◆ Problems and tasks
a - Answer these from the passage on climate and carbon dioxide, one answer per line, marked the same way:
(i) Which criterion does the passage say is about needing to act because of supposed danger?
(ii) What label have Earth's far warmer periods been given scientifically?
(iii) What does the passage say controls the level of carbon dioxide in the atmosphere?
b - Continue the passage on climate and carbon dioxide from its last sentence.

The fourth criterion is that we need to do something about it because it is, supposedly, dangerous. The fact is that all of Earth's far warmer periods have actually been known and labelled scientifically as 'climate optimums'. Why? Because warmer temperatures are highly beneficial for humans, for plants, for animals; for the biosphere. Warm is good. If we controlled the Earth's thermostat, we would raise the temperature. Unfortunately, we cannot. If we could control the level of carbon dioxide in the atmosphere, we would raise it. But we cannot, because nature controls it—so the whole thing is a complete sham. And that is the basis on which we are now going to destroy our states and our Commonwealth.

◆ Study material
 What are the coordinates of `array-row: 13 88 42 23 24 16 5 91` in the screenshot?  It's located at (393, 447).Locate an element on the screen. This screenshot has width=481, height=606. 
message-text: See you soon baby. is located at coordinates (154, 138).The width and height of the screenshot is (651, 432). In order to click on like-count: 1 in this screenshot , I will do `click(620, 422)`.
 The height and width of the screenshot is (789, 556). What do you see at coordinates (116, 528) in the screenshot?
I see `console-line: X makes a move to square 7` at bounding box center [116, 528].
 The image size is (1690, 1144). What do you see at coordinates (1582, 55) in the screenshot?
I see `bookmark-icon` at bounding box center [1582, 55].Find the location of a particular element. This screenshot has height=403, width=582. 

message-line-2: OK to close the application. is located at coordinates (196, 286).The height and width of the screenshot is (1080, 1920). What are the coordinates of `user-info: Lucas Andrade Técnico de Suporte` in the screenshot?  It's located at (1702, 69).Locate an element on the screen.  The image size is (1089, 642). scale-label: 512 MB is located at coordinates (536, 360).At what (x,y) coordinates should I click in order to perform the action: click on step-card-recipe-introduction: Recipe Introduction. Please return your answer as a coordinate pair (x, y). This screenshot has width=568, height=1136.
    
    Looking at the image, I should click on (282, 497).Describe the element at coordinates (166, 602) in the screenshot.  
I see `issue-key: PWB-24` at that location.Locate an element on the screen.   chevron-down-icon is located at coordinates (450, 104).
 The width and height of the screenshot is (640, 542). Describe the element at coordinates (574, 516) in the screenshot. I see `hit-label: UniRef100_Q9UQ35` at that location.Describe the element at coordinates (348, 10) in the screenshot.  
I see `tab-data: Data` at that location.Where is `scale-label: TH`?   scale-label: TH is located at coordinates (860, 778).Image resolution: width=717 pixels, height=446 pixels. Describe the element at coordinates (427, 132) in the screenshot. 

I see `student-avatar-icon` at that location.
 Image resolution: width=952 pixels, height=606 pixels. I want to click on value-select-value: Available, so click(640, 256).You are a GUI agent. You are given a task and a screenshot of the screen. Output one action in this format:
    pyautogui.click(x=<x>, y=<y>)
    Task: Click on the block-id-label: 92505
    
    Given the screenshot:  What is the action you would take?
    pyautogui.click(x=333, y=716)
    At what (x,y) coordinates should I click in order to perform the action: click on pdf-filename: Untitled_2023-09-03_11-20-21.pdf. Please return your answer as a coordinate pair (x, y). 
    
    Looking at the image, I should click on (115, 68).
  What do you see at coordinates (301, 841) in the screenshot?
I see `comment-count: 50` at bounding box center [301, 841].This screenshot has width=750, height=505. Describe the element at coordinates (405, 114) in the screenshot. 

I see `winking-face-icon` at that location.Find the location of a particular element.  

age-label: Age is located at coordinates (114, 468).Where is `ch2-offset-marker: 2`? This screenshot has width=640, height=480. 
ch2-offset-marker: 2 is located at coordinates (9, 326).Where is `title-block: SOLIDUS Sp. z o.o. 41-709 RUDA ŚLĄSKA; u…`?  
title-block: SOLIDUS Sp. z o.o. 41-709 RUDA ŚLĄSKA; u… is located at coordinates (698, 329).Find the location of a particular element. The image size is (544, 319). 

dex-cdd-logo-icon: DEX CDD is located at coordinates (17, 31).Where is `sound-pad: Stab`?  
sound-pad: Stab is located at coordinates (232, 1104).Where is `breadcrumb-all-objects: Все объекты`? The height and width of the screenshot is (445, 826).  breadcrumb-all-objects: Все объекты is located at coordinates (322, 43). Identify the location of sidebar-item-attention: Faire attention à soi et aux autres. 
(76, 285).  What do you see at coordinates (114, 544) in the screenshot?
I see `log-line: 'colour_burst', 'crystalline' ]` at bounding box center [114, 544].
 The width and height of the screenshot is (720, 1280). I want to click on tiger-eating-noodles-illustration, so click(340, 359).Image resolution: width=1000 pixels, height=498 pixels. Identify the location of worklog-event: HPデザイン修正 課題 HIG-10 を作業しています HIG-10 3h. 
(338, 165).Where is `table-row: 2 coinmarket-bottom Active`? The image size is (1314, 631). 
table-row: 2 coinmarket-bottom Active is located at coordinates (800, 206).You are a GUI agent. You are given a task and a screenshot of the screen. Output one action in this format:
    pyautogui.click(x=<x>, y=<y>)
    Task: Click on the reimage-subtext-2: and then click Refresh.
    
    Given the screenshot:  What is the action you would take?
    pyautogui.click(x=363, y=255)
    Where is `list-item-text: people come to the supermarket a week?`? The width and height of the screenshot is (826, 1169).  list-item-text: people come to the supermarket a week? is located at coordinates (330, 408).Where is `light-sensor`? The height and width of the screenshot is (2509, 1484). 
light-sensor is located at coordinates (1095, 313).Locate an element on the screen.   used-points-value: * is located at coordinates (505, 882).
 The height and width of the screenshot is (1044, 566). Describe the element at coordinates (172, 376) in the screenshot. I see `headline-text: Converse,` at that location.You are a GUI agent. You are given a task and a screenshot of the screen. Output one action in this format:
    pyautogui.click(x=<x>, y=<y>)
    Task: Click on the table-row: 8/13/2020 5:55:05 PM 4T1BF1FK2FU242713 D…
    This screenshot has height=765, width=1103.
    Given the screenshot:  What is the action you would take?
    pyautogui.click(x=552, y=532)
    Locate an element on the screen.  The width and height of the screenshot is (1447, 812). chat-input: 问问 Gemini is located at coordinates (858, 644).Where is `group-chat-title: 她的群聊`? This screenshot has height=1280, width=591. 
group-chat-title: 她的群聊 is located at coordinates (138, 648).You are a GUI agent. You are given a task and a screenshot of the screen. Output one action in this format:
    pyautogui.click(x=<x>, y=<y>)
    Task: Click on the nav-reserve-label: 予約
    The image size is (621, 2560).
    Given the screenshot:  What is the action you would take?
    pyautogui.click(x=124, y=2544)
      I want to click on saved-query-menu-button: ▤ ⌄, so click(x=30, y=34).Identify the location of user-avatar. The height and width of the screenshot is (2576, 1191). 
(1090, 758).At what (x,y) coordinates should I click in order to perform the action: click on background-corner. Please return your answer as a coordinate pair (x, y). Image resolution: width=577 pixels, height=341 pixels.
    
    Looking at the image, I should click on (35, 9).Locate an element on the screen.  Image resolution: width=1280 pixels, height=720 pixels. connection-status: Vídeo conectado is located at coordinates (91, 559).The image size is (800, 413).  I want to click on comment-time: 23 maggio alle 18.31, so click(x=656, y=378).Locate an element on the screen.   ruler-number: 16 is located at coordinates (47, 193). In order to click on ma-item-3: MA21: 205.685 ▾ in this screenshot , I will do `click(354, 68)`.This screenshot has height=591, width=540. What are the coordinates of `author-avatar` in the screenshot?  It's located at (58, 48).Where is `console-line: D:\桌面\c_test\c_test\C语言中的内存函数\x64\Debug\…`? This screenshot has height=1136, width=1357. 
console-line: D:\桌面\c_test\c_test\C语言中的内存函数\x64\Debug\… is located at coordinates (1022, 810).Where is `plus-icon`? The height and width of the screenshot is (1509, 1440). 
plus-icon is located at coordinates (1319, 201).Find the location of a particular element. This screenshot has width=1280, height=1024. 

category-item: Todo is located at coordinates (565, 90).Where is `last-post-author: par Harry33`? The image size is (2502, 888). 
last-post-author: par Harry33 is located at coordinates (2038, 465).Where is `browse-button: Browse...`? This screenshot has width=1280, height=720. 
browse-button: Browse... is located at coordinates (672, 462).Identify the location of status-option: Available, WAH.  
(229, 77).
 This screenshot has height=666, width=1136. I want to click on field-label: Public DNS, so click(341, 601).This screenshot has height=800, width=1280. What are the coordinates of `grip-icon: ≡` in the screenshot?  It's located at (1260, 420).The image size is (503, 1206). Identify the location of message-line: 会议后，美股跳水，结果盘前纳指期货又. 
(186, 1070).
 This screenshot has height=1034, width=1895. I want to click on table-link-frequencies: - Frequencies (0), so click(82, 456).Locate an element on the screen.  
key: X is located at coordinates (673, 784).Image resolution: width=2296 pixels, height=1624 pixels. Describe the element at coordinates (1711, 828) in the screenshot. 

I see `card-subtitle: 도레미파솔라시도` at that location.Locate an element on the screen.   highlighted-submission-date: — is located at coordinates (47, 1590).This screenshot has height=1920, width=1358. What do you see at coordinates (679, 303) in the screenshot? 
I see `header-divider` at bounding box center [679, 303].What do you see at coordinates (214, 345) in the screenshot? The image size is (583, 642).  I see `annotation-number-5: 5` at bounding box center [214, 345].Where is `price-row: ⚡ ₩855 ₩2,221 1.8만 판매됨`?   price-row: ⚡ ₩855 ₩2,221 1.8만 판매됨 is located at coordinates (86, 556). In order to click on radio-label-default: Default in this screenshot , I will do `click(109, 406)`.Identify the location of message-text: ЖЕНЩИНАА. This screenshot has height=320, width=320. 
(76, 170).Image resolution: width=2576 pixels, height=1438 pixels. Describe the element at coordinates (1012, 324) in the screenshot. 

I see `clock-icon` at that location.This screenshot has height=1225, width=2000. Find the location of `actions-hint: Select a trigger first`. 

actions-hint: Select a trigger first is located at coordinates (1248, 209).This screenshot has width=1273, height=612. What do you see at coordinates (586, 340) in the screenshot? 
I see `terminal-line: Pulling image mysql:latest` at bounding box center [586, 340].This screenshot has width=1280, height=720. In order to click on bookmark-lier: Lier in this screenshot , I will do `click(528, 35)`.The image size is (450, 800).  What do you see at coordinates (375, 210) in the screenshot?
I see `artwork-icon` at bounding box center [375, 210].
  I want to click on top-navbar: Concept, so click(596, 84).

◆ Responses by item number
a -
(i) The fourth criterion
(ii) 'Climate optimums'
(iii) Nature

b -
Carbon dioxide is not a pollutant. How can it be when it is a completely natural product that is odourless, colourless, tasteless and essential for all life on this planet? Secondly, coal is not some nasty dirty pollutant; it is a miracle resource which, over the last couple of centuries, has lifted billions of people out of poverty in the West, and freed them from dependence on the capricious whim of the natural world. Coal has kept us warm, lighted our homes, powered our factories, built our machines, driven our scientific and medical triumphs, erected our wondrous cities—and it will do the same for the poor in emerging countries such as India today, if only the anti-civilisation, anti-human, green activists will stop trying to prevent it. I draw attention to 1836, when Sydney celebrated the start of the first streetlight network in this country. It was powered by whale oil. The most beneficial factor that has protected the whales in the last 100 years has been the advent of the use of coal. Thirdly, the poor are highly vulnerable to rises in energy prices; for them, it is a highly regressive tax.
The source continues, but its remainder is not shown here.